Return all of the data below word for word, keeping every line unchanged and in the same order.
▼
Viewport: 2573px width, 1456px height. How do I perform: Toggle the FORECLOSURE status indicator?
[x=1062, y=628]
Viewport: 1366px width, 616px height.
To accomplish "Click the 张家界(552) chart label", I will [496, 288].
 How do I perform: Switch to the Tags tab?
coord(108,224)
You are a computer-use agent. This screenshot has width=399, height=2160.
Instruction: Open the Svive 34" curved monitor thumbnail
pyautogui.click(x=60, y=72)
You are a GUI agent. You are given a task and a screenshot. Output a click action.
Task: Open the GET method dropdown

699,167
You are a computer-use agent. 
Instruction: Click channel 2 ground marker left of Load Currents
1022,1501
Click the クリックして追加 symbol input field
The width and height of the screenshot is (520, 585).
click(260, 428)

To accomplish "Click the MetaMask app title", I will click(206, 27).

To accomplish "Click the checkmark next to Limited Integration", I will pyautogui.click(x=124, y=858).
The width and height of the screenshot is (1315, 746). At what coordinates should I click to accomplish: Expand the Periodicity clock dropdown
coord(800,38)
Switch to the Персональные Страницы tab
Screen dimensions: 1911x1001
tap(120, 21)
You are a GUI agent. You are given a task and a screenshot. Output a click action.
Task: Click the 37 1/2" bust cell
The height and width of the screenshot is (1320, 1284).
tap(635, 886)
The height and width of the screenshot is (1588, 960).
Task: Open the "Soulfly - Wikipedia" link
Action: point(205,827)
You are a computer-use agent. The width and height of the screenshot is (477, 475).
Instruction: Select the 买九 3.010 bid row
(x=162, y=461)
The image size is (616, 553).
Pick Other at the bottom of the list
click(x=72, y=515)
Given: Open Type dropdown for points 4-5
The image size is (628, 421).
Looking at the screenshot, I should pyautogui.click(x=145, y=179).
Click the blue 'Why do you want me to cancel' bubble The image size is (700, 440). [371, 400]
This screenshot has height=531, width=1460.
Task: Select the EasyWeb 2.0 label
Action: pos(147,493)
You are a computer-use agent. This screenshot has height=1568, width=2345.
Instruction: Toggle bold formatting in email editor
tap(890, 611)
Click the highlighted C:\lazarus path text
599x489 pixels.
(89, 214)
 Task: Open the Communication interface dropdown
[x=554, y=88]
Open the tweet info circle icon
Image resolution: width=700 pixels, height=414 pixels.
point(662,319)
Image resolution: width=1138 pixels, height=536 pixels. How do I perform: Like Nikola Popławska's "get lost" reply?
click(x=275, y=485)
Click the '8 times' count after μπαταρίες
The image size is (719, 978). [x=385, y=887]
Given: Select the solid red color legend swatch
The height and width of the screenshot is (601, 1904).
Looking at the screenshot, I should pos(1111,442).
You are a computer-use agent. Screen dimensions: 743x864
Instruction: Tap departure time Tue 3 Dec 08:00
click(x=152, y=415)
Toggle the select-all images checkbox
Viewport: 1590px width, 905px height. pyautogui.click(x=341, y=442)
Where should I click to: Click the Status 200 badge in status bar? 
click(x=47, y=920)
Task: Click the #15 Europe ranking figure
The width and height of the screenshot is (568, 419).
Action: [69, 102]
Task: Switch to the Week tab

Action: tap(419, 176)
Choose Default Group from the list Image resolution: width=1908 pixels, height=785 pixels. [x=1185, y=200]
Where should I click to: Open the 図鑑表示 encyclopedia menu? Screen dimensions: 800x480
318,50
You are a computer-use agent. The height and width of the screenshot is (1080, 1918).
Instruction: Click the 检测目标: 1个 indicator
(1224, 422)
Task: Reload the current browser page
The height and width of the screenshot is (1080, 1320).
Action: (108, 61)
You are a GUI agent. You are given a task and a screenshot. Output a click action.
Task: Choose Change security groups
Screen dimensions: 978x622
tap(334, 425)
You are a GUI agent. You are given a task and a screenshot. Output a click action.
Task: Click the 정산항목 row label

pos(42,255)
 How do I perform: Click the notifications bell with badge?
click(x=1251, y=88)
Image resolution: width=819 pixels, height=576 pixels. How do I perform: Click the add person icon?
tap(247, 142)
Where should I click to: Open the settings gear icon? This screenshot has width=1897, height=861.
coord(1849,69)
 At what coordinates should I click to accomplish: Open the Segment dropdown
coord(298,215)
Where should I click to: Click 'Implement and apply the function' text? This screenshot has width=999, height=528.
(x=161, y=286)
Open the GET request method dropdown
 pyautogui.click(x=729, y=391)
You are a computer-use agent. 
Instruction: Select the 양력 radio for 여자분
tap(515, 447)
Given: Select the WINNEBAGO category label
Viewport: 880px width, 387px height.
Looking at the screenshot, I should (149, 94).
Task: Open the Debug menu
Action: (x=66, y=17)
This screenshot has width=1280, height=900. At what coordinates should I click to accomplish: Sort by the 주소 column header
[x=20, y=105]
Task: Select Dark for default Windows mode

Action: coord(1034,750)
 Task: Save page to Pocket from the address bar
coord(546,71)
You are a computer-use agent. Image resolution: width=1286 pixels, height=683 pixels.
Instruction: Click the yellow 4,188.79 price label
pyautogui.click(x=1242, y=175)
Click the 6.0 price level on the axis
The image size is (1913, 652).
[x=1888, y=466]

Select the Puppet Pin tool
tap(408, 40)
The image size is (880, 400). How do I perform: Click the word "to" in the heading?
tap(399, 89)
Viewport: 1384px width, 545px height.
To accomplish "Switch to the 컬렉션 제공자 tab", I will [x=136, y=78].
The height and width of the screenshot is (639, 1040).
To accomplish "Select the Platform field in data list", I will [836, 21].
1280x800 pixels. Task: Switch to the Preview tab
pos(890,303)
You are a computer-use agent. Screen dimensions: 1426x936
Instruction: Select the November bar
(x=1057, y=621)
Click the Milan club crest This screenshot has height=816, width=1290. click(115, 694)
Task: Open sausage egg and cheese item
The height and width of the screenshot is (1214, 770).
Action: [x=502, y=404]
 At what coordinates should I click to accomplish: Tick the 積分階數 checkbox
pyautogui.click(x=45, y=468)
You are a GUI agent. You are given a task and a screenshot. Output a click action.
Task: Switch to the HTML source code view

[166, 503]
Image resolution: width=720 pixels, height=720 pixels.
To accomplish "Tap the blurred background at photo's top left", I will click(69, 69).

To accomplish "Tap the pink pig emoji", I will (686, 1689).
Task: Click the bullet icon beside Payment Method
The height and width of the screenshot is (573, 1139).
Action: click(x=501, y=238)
▲
RESULT
Viewport: 2573px width, 1456px height. How do I perform: Toggle the FORECLOSURE status indicator?
[x=1062, y=628]
Viewport: 1366px width, 616px height.
To accomplish "Click the 张家界(552) chart label", I will [496, 288].
 How do I perform: Switch to the Tags tab?
coord(108,224)
You are a computer-use agent. This screenshot has width=399, height=2160.
Instruction: Open the Svive 34" curved monitor thumbnail
pyautogui.click(x=60, y=72)
You are a GUI agent. You are given a task and a screenshot. Output a click action.
Task: Open the GET method dropdown

699,167
You are a computer-use agent. 
Instruction: Click channel 2 ground marker left of Load Currents
1022,1501
Click the クリックして追加 symbol input field
The width and height of the screenshot is (520, 585).
click(260, 428)

To accomplish "Click the MetaMask app title", I will click(206, 27).

To accomplish "Click the checkmark next to Limited Integration", I will pyautogui.click(x=124, y=858).
The width and height of the screenshot is (1315, 746). At what coordinates should I click to accomplish: Expand the Periodicity clock dropdown
coord(800,38)
Switch to the Персональные Страницы tab
Screen dimensions: 1911x1001
tap(120, 21)
You are a GUI agent. You are given a task and a screenshot. Output a click action.
Task: Click the 37 1/2" bust cell
The height and width of the screenshot is (1320, 1284).
tap(635, 886)
The height and width of the screenshot is (1588, 960).
Task: Open the "Soulfly - Wikipedia" link
Action: point(205,827)
You are a computer-use agent. The width and height of the screenshot is (477, 475).
Instruction: Select the 买九 3.010 bid row
(x=162, y=461)
The image size is (616, 553).
Pick Other at the bottom of the list
click(x=72, y=515)
Given: Open Type dropdown for points 4-5
The image size is (628, 421).
Looking at the screenshot, I should pyautogui.click(x=145, y=179).
Click the blue 'Why do you want me to cancel' bubble The image size is (700, 440). [371, 400]
This screenshot has height=531, width=1460.
Task: Select the EasyWeb 2.0 label
Action: pos(147,493)
You are a computer-use agent. This screenshot has height=1568, width=2345.
Instruction: Toggle bold formatting in email editor
tap(890, 611)
Click the highlighted C:\lazarus path text
599x489 pixels.
(89, 214)
 Task: Open the Communication interface dropdown
[x=554, y=88]
Open the tweet info circle icon
Image resolution: width=700 pixels, height=414 pixels.
point(662,319)
Image resolution: width=1138 pixels, height=536 pixels. How do I perform: Like Nikola Popławska's "get lost" reply?
click(x=275, y=485)
Click the '8 times' count after μπαταρίες
The image size is (719, 978). [x=385, y=887]
Given: Select the solid red color legend swatch
The height and width of the screenshot is (601, 1904).
Looking at the screenshot, I should pos(1111,442).
You are a computer-use agent. Screen dimensions: 743x864
Instruction: Tap departure time Tue 3 Dec 08:00
click(x=152, y=415)
Toggle the select-all images checkbox
Viewport: 1590px width, 905px height. pyautogui.click(x=341, y=442)
Where should I click to: Click the Status 200 badge in status bar? 
click(x=47, y=920)
Task: Click the #15 Europe ranking figure
The width and height of the screenshot is (568, 419).
Action: [69, 102]
Task: Switch to the Week tab

Action: tap(419, 176)
Choose Default Group from the list Image resolution: width=1908 pixels, height=785 pixels. [x=1185, y=200]
Where should I click to: Open the 図鑑表示 encyclopedia menu? Screen dimensions: 800x480
318,50
You are a computer-use agent. The height and width of the screenshot is (1080, 1918).
Instruction: Click the 检测目标: 1个 indicator
(1224, 422)
Task: Reload the current browser page
The height and width of the screenshot is (1080, 1320).
Action: (108, 61)
You are a GUI agent. You are given a task and a screenshot. Output a click action.
Task: Choose Change security groups
Screen dimensions: 978x622
tap(334, 425)
You are a GUI agent. You are given a task and a screenshot. Output a click action.
Task: Click the 정산항목 row label

pos(42,255)
 How do I perform: Click the notifications bell with badge?
click(x=1251, y=88)
Image resolution: width=819 pixels, height=576 pixels. How do I perform: Click the add person icon?
tap(247, 142)
Where should I click to: Open the settings gear icon? This screenshot has width=1897, height=861.
coord(1849,69)
 At what coordinates should I click to accomplish: Open the Segment dropdown
coord(298,215)
Where should I click to: Click 'Implement and apply the function' text? This screenshot has width=999, height=528.
(x=161, y=286)
Open the GET request method dropdown
 pyautogui.click(x=729, y=391)
You are a computer-use agent. 
Instruction: Select the 양력 radio for 여자분
tap(515, 447)
Given: Select the WINNEBAGO category label
Viewport: 880px width, 387px height.
Looking at the screenshot, I should (149, 94).
Task: Open the Debug menu
Action: (x=66, y=17)
This screenshot has width=1280, height=900. At what coordinates should I click to accomplish: Sort by the 주소 column header
[x=20, y=105]
Task: Select Dark for default Windows mode

Action: coord(1034,750)
 Task: Save page to Pocket from the address bar
coord(546,71)
You are a computer-use agent. Image resolution: width=1286 pixels, height=683 pixels.
Instruction: Click the yellow 4,188.79 price label
pyautogui.click(x=1242, y=175)
Click the 6.0 price level on the axis
The image size is (1913, 652).
[x=1888, y=466]

Select the Puppet Pin tool
tap(408, 40)
The image size is (880, 400). How do I perform: Click the word "to" in the heading?
tap(399, 89)
Viewport: 1384px width, 545px height.
To accomplish "Switch to the 컬렉션 제공자 tab", I will [x=136, y=78].
The height and width of the screenshot is (639, 1040).
To accomplish "Select the Platform field in data list", I will [836, 21].
1280x800 pixels. Task: Switch to the Preview tab
pos(890,303)
You are a computer-use agent. Screen dimensions: 1426x936
Instruction: Select the November bar
(x=1057, y=621)
Click the Milan club crest This screenshot has height=816, width=1290. click(115, 694)
Task: Open sausage egg and cheese item
The height and width of the screenshot is (1214, 770).
Action: [x=502, y=404]
 At what coordinates should I click to accomplish: Tick the 積分階數 checkbox
pyautogui.click(x=45, y=468)
You are a GUI agent. You are given a task and a screenshot. Output a click action.
Task: Switch to the HTML source code view

[166, 503]
Image resolution: width=720 pixels, height=720 pixels.
To accomplish "Tap the blurred background at photo's top left", I will click(69, 69).

To accomplish "Tap the pink pig emoji", I will (686, 1689).
Task: Click the bullet icon beside Payment Method
The height and width of the screenshot is (573, 1139).
Action: click(x=501, y=238)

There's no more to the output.